### TRAVAIL À FAIRE
Pouvez-vous transcrire fidèlement le passage de l'extrait sur la liberté d'expression qui commence aux mots « 67. La Cour » et se termine après « et décisions 1996‑V). » ?

___ TEXTE FOURNI

67. La Cour rappelle ensuite que l’article 10 § 2 de la Convention ne laisse guère de place pour des restrictions à la liberté d’expression dans le domaine du discours et du débat politiques – dans lequel la liberté d’expression revêt la plus haute importance (Brasilier c. France, no 71343/01, § 41, 11 avril 2006) – ou dans le domaine des questions d’intérêt général (voir, entre autres, Sürek c.Turquie(no 1) [GC], no 26682/95, § 61, CEDH 1999‑IV, Lindon, Otchakovsky-Laurens et July, précité, § 46, et Wingrove c. Royaume-Uni, 25 novembre 1996, § 58, Recueil des arrêts et décisions 1996‑V).
68. La Cour rappelle en outre qu’elle distingue traditionnellement entre déclarations de fait et jugements de valeur. Si la matérialité des déclarations de fait peut se prouver, les jugements de valeur ne se prêtent pas à une démonstration de leur exactitude et dans ce cas l’obligation de preuve, impossible à remplir, porte atteinte à la liberté d’opinion elle-même, élément fondamental du droit garanti par l’article 10 de la Convention (De Haes et Gijsels c. Belgique, 24 février 1997, § 42, Recueil 1997-I). Cependant, en cas de jugement de valeur, la proportionnalité de l’ingérence dépend de l’existence d’une « base factuelle » suffisante sur laquelle reposent les propos litigieux : à défaut, ce jugement de valeur pourrait se révéler excessif (De Haes et Gijsels c. Belgique, 24 février 1997, § 47, Recueil 1997‑I, Oberschlick c. Autriche (no 2), 1er juillet 1997, § 33, Recueil 1997-IV, Brasilier, précité, § 36, 11 avril 2006, et Lindon, Otchakovsky-Laurens et July c. France [GC], nos 21279/02 et 36448/02, § 55, CEDH 2007-IV). Pour distinguer une imputation de fait d’un jugement de valeur, il faut tenir compte des circonstances de l’espèce et de la tonalité générale des propos (Brasilier, précité, § 37), étant entendu que des assertions sur des questions d’intérêt public peuvent constituer à ce titre des jugements de valeur plutôt que des déclarations de fait (Paturel c. France, no 54968/00, § 37, 22 décembre 2005).

______
___ LISTE DES LIGNES

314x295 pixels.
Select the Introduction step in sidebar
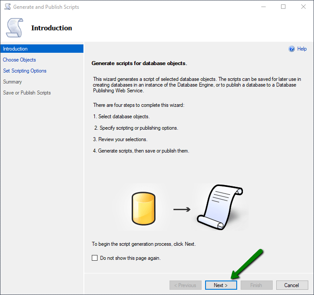pos(42,49)
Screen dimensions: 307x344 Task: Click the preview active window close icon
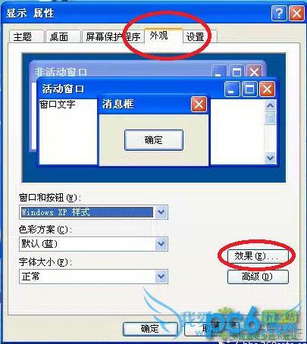point(267,89)
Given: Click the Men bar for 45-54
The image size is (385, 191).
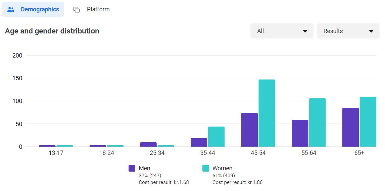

______

### RÉPONSE ATTENDUE
67. La Cour rappelle ensuite que l’article 10 § 2 de la Convention ne laisse guère de place pour des restrictions à la liberté d’expression dans le domaine du discours et du débat politiques – dans lequel la liberté d’expression revêt la plus haute importance (Brasilier c. France, no 71343/01, § 41, 11 avril 2006) – ou dans le domaine des questions d’intérêt général (voir, entre autres, Sürek c.Turquie(no 1) [GC], no 26682/95, § 61, CEDH 1999‑IV, Lindon, Otchakovsky-Laurens et July, précité, § 46, et Wingrove c. Royaume-Uni, 25 novembre 1996, § 58, Recueil des arrêts et décisions 1996‑V).